Kinematic Equations for Catching Runner A

[schang]

okay, this is simple and i feel ridiculous for asking, but I'm reviewing for my final and i do not remember how to do this type of problem..

Runner A runs toward a flag pole at a constant speed of 5.0 m/s. Runner B begins to run toward the flagpole at 3.0 m/s^2 when Runner A is 15 m ahead. When will Runner B catch Runner A?

I know I'll be setting two distance equations equal to each other, but beyond that I don't know what to do.

 

[Hootenanny]

Have you come across any kinematic (suvat) equations?

 

[jachyra]

yeah, from kinematics:

D: distance traveled (m)
A: acceleration m/(s^2)
t: time (s)
D0: initial distance

D = 0.5*A*t^2 + V*t + D0

if you start your stop watch (t=0) when runner B starts to run, then runner A is already 15 m away. therefore:

for runner A:
DA = 5*t + 15

for runner B:
DB = 0.5*3*t^2

where
DA: distance traveled by runner A
DB: distance traveleed by runner B

set DA = DB, you get a quadratic.
solve the quadratic and the right answer is 5.24 s

So it takes runner B be 5.24 s to catch up to runner runner A after he/she starts to run.

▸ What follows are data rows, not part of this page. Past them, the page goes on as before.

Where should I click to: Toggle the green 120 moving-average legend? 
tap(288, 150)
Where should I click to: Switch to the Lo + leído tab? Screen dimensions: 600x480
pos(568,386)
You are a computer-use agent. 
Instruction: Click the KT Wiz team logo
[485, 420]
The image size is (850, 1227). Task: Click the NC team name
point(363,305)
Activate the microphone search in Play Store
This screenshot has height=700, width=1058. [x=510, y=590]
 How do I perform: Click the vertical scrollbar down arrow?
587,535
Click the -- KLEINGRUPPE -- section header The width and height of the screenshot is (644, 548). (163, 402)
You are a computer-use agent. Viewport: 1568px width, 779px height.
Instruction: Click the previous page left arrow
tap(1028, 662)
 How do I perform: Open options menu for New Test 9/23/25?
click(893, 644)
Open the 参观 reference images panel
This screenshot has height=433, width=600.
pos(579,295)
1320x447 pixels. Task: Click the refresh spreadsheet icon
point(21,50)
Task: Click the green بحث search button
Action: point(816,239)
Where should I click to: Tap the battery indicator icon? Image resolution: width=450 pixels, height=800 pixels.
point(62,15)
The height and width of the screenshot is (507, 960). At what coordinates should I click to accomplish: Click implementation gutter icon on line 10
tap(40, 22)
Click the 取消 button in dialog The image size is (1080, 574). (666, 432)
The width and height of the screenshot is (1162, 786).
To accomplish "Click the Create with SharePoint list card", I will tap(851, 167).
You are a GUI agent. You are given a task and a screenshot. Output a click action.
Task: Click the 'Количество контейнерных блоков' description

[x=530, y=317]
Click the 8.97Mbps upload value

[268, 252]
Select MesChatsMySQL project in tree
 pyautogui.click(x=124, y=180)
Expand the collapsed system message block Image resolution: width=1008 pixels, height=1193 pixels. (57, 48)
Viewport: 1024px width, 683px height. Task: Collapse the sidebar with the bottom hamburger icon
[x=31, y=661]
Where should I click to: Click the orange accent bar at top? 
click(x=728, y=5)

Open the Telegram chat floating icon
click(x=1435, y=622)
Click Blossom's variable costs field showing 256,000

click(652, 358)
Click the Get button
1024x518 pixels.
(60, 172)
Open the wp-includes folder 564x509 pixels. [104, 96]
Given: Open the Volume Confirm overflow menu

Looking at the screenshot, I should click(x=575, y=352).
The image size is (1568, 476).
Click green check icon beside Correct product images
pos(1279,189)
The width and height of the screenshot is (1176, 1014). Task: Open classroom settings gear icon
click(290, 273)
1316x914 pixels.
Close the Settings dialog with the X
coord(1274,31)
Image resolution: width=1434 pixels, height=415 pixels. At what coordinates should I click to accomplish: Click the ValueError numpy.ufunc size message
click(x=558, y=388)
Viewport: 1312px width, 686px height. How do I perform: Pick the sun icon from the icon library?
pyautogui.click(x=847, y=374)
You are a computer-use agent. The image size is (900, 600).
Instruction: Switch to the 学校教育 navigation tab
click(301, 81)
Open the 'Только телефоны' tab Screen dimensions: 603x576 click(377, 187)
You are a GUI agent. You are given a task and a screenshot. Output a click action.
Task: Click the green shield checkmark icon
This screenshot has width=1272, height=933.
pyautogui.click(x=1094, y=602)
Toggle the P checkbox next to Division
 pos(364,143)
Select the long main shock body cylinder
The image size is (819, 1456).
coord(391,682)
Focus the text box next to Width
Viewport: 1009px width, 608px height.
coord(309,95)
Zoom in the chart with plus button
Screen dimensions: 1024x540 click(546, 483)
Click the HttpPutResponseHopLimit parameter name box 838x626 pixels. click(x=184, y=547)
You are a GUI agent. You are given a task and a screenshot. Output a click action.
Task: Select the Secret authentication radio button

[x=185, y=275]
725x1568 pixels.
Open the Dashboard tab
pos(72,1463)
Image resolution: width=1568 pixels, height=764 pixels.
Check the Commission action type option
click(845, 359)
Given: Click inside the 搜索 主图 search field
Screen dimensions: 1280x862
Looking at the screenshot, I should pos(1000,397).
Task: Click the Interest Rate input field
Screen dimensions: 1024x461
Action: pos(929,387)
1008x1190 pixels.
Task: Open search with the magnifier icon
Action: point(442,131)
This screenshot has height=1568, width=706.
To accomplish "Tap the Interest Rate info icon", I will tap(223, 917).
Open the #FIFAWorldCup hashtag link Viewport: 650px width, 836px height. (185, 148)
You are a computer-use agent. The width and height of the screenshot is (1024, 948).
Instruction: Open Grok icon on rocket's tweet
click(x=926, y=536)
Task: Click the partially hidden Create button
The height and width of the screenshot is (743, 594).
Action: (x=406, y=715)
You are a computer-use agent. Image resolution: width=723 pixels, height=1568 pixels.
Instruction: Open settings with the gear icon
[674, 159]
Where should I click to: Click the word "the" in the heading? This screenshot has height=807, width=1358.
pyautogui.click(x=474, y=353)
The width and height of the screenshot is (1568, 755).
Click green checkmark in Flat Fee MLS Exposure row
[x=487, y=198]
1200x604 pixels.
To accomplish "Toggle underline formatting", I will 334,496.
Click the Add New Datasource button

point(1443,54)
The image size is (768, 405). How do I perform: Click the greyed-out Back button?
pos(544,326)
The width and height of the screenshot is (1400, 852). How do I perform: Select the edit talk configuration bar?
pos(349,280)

If you start your stopwatch when runner A starts to run, then your time is 5.24 + 15/5 = 8.24 seconds

Just double check my math please. hope this helps.

 

[Petkovsky]

Runner B needs to cover some extra distance so are you sure about the equation for runner B?

 

[Feldoh]

Runner B needs to cover some extra distance so are you sure about the equation for runner B?

I think he accounted for it with Runner A ( +15)

 

[Petkovsky]

I think he accounted for it with Runner A ( +15)

Actually yes, I am sorry, I didn't see that.